WHAT YOU NEED TO DO
In the records below, find the line containing "Fjallraven Ovik Fleece Half Zip Deep" and the line containing "[Fjallraven Abisko Lite Fleece Jacket Buckwheat"; please repeat exactly the lines from one to the other, both included, and nothing more.

DATASET RECORDS
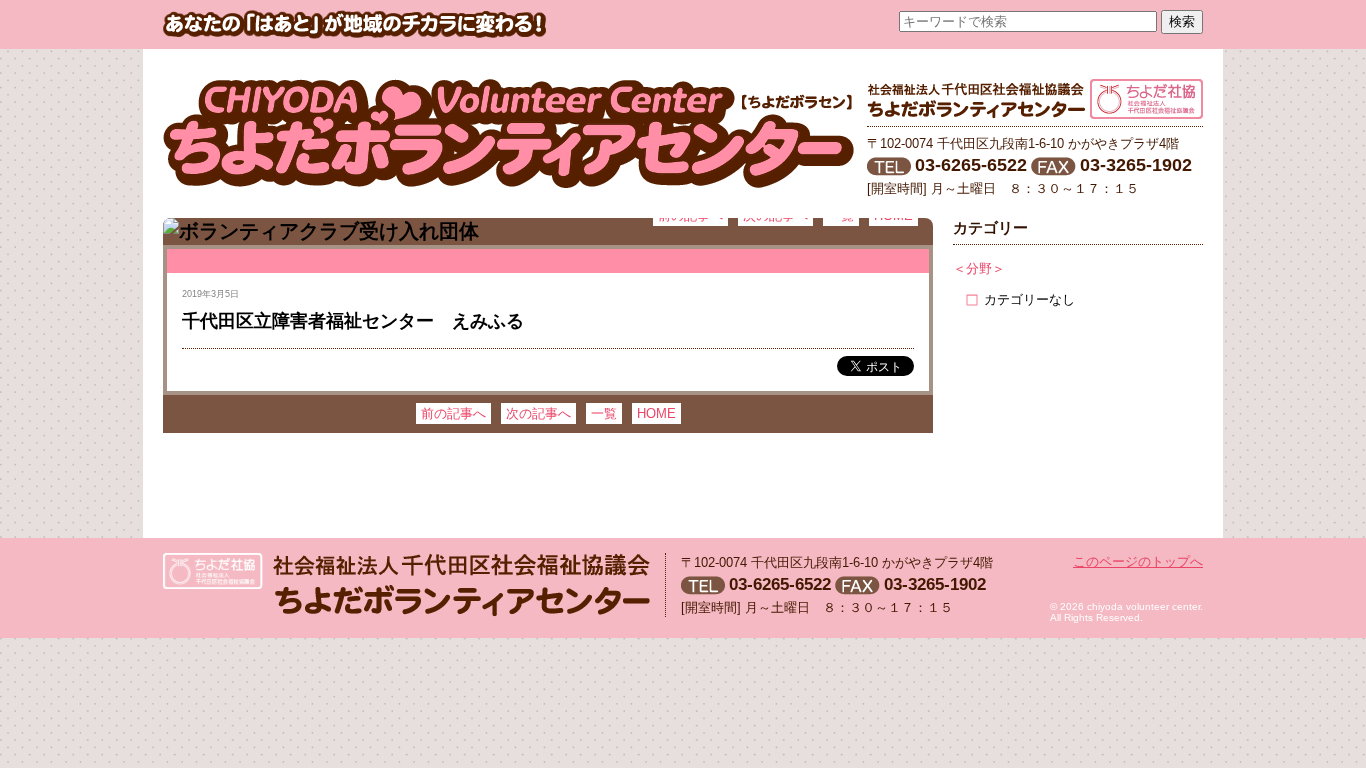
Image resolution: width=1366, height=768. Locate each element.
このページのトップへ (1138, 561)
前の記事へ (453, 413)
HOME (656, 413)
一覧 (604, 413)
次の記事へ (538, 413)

* * *

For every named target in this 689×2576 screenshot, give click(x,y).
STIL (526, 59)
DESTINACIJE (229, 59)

...

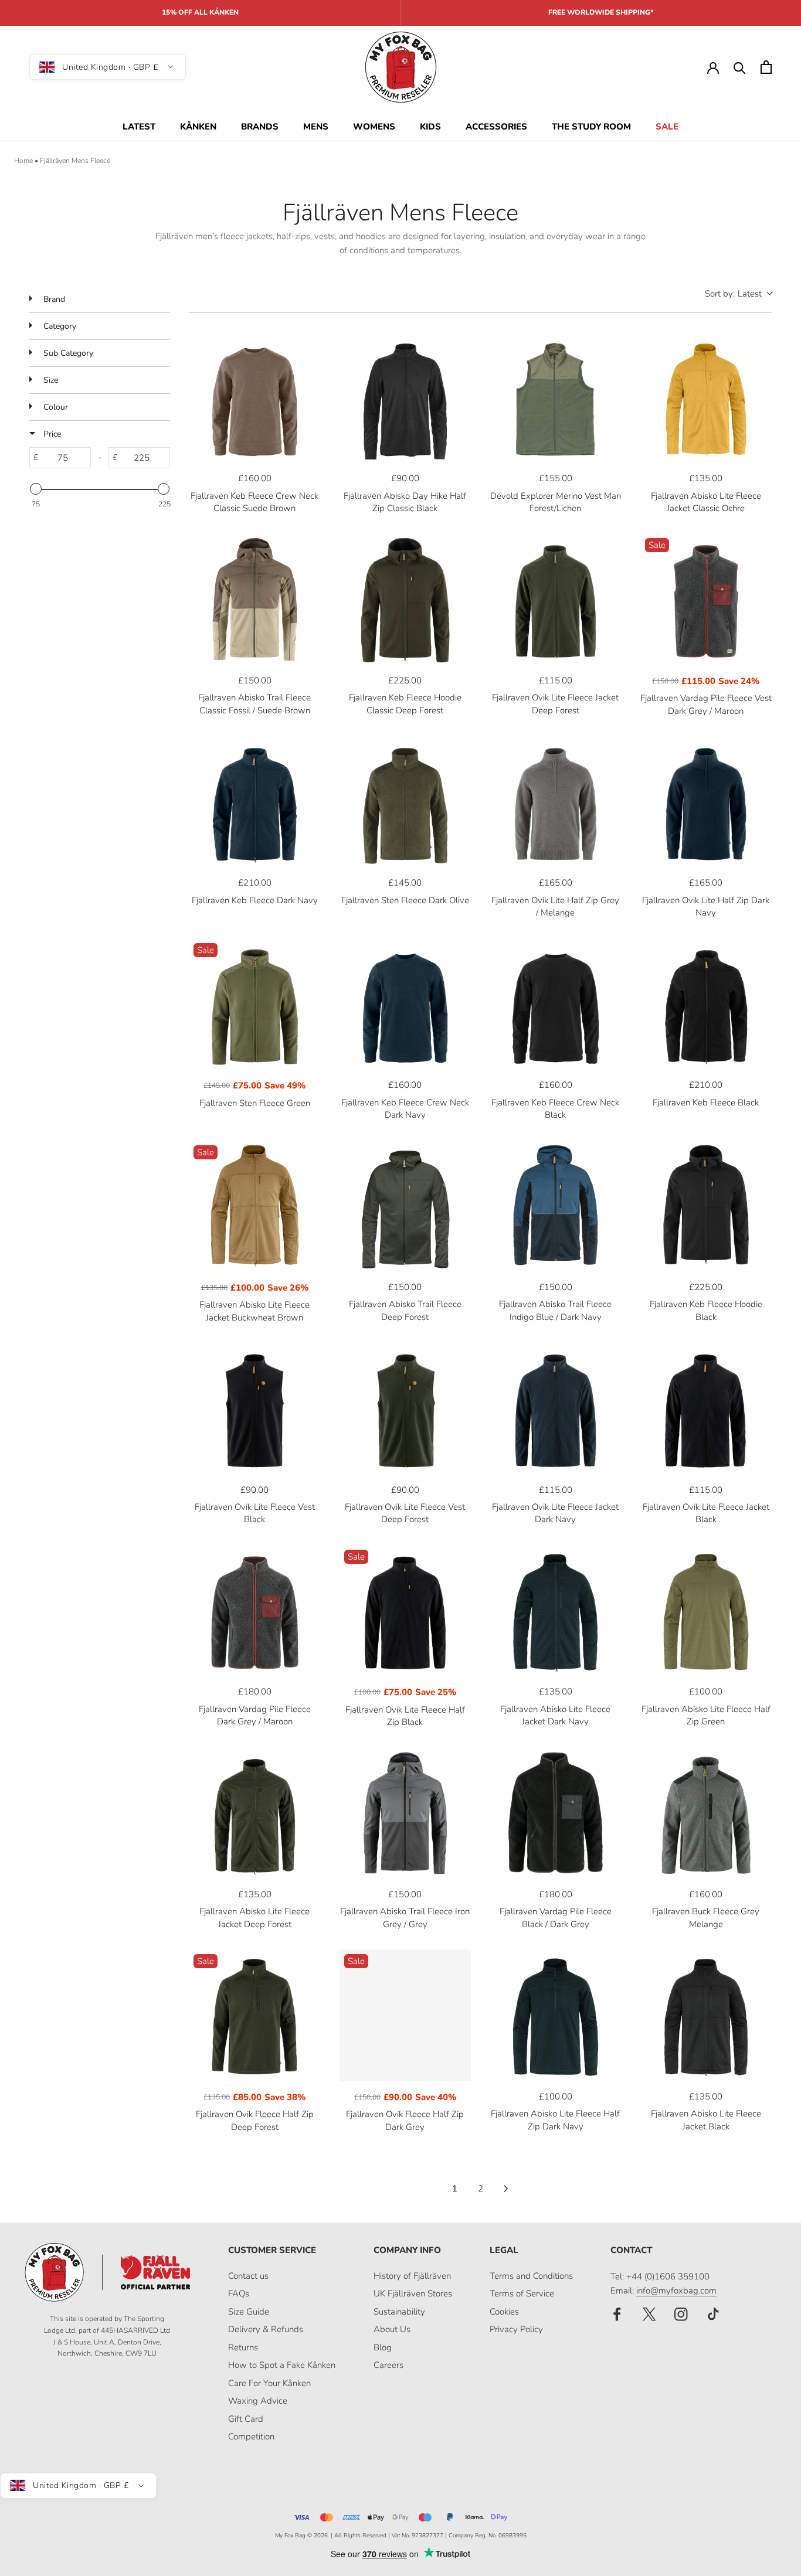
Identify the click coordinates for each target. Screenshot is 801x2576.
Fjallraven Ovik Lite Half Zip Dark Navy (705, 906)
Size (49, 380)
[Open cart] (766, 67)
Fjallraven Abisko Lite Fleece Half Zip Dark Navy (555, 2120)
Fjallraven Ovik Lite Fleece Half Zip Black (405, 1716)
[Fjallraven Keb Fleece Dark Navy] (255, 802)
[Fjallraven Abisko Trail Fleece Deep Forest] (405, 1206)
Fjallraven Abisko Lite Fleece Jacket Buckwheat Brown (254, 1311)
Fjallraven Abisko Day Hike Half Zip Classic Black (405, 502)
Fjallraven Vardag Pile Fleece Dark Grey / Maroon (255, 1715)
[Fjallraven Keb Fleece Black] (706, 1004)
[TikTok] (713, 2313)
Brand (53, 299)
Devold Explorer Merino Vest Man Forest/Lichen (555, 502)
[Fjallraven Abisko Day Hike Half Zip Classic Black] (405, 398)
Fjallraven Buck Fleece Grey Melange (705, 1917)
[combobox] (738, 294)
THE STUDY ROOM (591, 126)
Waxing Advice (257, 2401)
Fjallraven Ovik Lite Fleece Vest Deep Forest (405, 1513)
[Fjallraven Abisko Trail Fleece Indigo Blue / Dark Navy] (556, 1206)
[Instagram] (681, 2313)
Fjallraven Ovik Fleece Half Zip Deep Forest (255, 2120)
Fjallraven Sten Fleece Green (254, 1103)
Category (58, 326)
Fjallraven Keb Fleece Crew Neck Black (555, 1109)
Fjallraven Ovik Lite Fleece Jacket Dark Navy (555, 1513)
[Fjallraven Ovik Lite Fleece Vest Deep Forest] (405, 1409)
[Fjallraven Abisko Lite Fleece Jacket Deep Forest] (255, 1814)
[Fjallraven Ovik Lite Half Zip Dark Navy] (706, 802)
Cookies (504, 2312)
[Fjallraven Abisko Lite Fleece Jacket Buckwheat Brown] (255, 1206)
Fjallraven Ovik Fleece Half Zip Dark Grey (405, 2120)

EXPECTED OUTPUT
Fjallraven Ovik Fleece Half Zip Deep Forest (255, 2120)
Fjallraven Sten Fleece Green (254, 1103)
Category (58, 326)
Fjallraven Keb Fleece Crew Neck Black (555, 1109)
Fjallraven Ovik Lite Fleece Jacket Dark Navy (555, 1513)
[Fjallraven Ovik Lite Fleece Vest Deep Forest] (405, 1409)
[Fjallraven Abisko Lite Fleece Jacket Deep Forest] (255, 1814)
[Fjallraven Ovik Lite Half Zip Dark Navy] (706, 802)
Cookies (504, 2312)
[Fjallraven Abisko Lite Fleece Jacket Buckwheat Brown] (255, 1206)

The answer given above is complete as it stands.